Exact reproduction of all the data is needed.

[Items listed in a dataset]

==============================

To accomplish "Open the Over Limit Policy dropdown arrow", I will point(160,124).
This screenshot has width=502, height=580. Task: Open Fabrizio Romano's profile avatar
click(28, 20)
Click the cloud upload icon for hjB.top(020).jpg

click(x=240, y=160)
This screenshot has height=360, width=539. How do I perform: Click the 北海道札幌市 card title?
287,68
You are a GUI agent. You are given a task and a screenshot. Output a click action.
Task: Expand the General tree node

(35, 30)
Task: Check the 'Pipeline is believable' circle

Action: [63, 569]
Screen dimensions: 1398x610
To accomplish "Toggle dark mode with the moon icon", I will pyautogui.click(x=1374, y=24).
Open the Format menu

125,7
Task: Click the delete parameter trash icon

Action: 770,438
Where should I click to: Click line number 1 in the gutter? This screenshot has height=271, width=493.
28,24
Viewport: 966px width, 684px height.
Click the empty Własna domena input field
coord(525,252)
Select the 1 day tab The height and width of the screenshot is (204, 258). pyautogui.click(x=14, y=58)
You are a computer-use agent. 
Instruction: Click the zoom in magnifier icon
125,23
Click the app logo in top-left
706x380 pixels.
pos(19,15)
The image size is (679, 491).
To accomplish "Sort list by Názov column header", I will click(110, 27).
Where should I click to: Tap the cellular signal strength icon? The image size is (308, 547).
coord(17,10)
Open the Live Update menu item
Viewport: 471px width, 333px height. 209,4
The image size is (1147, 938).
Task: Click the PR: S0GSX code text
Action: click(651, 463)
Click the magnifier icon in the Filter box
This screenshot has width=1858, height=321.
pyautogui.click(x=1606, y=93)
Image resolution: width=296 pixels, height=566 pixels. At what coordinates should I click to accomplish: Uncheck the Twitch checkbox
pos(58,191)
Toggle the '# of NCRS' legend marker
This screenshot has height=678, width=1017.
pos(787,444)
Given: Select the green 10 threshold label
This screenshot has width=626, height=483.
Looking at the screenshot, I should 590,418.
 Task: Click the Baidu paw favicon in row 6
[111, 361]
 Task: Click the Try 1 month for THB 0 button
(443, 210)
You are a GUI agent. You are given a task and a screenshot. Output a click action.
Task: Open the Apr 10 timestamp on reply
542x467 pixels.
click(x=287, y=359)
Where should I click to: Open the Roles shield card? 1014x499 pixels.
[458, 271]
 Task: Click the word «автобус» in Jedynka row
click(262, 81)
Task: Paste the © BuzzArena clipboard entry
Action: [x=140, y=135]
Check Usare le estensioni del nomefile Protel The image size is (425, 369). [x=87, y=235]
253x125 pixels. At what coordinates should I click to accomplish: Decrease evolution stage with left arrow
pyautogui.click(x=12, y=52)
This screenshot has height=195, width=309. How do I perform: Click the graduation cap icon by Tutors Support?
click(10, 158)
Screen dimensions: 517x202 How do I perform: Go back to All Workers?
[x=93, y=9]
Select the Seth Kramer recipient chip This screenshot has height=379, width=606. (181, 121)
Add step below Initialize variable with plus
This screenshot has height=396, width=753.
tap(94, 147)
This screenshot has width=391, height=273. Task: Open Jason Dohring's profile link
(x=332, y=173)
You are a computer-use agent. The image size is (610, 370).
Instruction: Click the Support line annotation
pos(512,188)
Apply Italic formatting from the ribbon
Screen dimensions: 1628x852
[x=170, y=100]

==============================

• **Answer to this problem**:
To accomplish "Open the Over Limit Policy dropdown arrow", I will point(160,124).
This screenshot has width=502, height=580. Task: Open Fabrizio Romano's profile avatar
click(28, 20)
Click the cloud upload icon for hjB.top(020).jpg

click(x=240, y=160)
This screenshot has height=360, width=539. How do I perform: Click the 北海道札幌市 card title?
287,68
You are a GUI agent. You are given a task and a screenshot. Output a click action.
Task: Expand the General tree node

(35, 30)
Task: Check the 'Pipeline is believable' circle

Action: [63, 569]
Screen dimensions: 1398x610
To accomplish "Toggle dark mode with the moon icon", I will pyautogui.click(x=1374, y=24).
Open the Format menu

125,7
Task: Click the delete parameter trash icon

Action: 770,438
Where should I click to: Click line number 1 in the gutter? This screenshot has height=271, width=493.
28,24
Viewport: 966px width, 684px height.
Click the empty Własna domena input field
coord(525,252)
Select the 1 day tab The height and width of the screenshot is (204, 258). pyautogui.click(x=14, y=58)
You are a computer-use agent. 
Instruction: Click the zoom in magnifier icon
125,23
Click the app logo in top-left
706x380 pixels.
pos(19,15)
The image size is (679, 491).
To accomplish "Sort list by Názov column header", I will click(110, 27).
Where should I click to: Tap the cellular signal strength icon? The image size is (308, 547).
coord(17,10)
Open the Live Update menu item
Viewport: 471px width, 333px height. 209,4
The image size is (1147, 938).
Task: Click the PR: S0GSX code text
Action: click(651, 463)
Click the magnifier icon in the Filter box
This screenshot has width=1858, height=321.
pyautogui.click(x=1606, y=93)
Image resolution: width=296 pixels, height=566 pixels. At what coordinates should I click to accomplish: Uncheck the Twitch checkbox
pos(58,191)
Toggle the '# of NCRS' legend marker
This screenshot has height=678, width=1017.
pos(787,444)
Given: Select the green 10 threshold label
This screenshot has width=626, height=483.
Looking at the screenshot, I should 590,418.
 Task: Click the Baidu paw favicon in row 6
[111, 361]
 Task: Click the Try 1 month for THB 0 button
(443, 210)
You are a GUI agent. You are given a task and a screenshot. Output a click action.
Task: Open the Apr 10 timestamp on reply
542x467 pixels.
click(x=287, y=359)
Where should I click to: Open the Roles shield card? 1014x499 pixels.
[458, 271]
 Task: Click the word «автобус» in Jedynka row
click(262, 81)
Task: Paste the © BuzzArena clipboard entry
Action: [x=140, y=135]
Check Usare le estensioni del nomefile Protel The image size is (425, 369). [x=87, y=235]
253x125 pixels. At what coordinates should I click to accomplish: Decrease evolution stage with left arrow
pyautogui.click(x=12, y=52)
This screenshot has height=195, width=309. How do I perform: Click the graduation cap icon by Tutors Support?
click(10, 158)
Screen dimensions: 517x202 How do I perform: Go back to All Workers?
[x=93, y=9]
Select the Seth Kramer recipient chip This screenshot has height=379, width=606. (181, 121)
Add step below Initialize variable with plus
This screenshot has height=396, width=753.
tap(94, 147)
This screenshot has width=391, height=273. Task: Open Jason Dohring's profile link
(x=332, y=173)
You are a computer-use agent. The image size is (610, 370).
Instruction: Click the Support line annotation
pos(512,188)
Apply Italic formatting from the ribbon
Screen dimensions: 1628x852
[x=170, y=100]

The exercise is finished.